ASSIGNMENT:
In the listing below, find each line with the string "computer" and report it.

DATA FOR ANALYSIS:
================

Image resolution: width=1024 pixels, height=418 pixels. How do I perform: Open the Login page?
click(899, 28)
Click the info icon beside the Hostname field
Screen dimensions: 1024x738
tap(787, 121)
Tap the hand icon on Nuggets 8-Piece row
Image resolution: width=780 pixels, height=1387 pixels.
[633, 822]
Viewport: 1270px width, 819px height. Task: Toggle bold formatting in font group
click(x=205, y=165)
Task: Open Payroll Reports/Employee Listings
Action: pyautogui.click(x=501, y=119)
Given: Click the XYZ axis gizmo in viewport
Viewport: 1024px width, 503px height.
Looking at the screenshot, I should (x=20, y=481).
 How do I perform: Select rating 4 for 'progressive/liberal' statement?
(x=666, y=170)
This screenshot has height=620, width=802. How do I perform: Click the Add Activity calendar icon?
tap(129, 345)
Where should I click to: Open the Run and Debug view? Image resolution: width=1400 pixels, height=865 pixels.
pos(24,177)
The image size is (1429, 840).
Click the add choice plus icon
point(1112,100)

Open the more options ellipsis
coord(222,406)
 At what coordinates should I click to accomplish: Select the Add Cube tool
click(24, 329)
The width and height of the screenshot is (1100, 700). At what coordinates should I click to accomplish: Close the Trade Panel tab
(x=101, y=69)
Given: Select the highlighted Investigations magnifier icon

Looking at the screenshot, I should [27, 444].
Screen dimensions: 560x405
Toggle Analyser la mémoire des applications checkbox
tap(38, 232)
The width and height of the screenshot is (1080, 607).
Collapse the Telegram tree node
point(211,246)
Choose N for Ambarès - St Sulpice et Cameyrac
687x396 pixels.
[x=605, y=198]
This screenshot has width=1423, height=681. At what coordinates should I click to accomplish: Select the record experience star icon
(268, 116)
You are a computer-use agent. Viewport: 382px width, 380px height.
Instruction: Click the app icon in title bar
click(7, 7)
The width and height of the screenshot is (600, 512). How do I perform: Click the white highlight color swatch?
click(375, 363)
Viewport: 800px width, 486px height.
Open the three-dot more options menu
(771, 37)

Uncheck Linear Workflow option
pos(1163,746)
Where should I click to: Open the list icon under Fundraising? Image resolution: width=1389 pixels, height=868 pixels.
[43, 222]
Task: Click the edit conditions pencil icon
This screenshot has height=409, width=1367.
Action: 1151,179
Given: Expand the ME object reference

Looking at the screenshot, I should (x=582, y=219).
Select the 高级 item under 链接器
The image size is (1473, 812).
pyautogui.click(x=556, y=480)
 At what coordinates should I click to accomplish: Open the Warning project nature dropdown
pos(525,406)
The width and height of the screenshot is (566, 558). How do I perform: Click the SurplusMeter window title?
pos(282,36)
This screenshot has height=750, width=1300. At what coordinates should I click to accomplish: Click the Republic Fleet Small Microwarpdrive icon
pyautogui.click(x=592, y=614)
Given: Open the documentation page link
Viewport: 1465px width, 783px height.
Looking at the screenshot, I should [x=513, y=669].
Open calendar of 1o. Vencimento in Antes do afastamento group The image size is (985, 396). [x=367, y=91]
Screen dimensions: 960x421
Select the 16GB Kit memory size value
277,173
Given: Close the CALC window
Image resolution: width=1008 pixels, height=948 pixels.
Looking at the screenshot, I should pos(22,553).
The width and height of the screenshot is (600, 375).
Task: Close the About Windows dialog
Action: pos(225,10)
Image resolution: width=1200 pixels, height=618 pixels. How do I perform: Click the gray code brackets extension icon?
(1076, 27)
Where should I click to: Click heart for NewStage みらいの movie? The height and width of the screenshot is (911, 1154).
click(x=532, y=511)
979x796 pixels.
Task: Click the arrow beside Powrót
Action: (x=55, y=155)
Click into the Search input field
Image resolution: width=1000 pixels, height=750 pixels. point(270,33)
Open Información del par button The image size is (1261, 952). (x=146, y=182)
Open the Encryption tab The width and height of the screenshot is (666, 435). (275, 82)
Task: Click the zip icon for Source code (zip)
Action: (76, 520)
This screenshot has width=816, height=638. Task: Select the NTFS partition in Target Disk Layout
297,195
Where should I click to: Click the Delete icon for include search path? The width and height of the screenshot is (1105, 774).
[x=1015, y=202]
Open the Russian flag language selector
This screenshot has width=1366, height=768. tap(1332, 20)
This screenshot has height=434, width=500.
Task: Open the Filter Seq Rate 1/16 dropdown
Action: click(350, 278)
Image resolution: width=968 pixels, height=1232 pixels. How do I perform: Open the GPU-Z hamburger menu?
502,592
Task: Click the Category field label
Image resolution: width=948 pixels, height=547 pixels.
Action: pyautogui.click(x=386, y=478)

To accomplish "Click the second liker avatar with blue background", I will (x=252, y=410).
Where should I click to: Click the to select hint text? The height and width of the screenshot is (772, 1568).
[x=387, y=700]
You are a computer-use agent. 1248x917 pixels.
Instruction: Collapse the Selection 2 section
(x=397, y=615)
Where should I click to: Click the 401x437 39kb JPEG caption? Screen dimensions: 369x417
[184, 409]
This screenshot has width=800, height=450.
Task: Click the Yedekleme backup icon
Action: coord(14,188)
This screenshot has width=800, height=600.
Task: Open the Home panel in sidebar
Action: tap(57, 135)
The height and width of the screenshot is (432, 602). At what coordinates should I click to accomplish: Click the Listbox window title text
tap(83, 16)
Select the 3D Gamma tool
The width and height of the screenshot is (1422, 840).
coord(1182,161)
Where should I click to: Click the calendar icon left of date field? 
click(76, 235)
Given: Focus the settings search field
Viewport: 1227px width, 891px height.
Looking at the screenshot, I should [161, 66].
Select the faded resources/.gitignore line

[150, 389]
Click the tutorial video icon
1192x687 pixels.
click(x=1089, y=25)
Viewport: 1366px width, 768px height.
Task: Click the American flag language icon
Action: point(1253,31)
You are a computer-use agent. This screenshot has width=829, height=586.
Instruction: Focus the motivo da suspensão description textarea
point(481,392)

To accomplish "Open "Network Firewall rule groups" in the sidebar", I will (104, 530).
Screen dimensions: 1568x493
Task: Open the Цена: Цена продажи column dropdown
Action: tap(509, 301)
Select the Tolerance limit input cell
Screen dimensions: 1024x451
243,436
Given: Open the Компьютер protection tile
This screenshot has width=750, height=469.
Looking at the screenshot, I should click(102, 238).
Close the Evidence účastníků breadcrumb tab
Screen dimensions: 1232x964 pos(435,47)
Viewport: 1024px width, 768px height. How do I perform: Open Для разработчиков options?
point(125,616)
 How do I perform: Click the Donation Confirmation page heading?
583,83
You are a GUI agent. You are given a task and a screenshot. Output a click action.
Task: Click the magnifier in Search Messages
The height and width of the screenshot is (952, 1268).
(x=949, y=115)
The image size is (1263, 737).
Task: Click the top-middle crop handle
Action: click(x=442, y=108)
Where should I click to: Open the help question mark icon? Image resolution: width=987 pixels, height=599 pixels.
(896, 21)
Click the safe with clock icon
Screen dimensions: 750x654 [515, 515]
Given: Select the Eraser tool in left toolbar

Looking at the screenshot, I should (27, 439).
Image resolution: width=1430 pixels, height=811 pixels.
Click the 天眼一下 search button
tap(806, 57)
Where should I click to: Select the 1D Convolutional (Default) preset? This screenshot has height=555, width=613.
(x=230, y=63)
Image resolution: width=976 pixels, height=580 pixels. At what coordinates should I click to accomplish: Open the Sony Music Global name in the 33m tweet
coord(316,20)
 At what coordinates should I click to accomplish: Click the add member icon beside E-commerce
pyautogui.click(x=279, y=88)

================

EXERCISE RESPONSE:
You are a computer-use agent. Viewport: 382px width, 380px height.
You are a computer-use agent. 1248x917 pixels.
You are a computer-use agent. This screenshot has width=829, height=586.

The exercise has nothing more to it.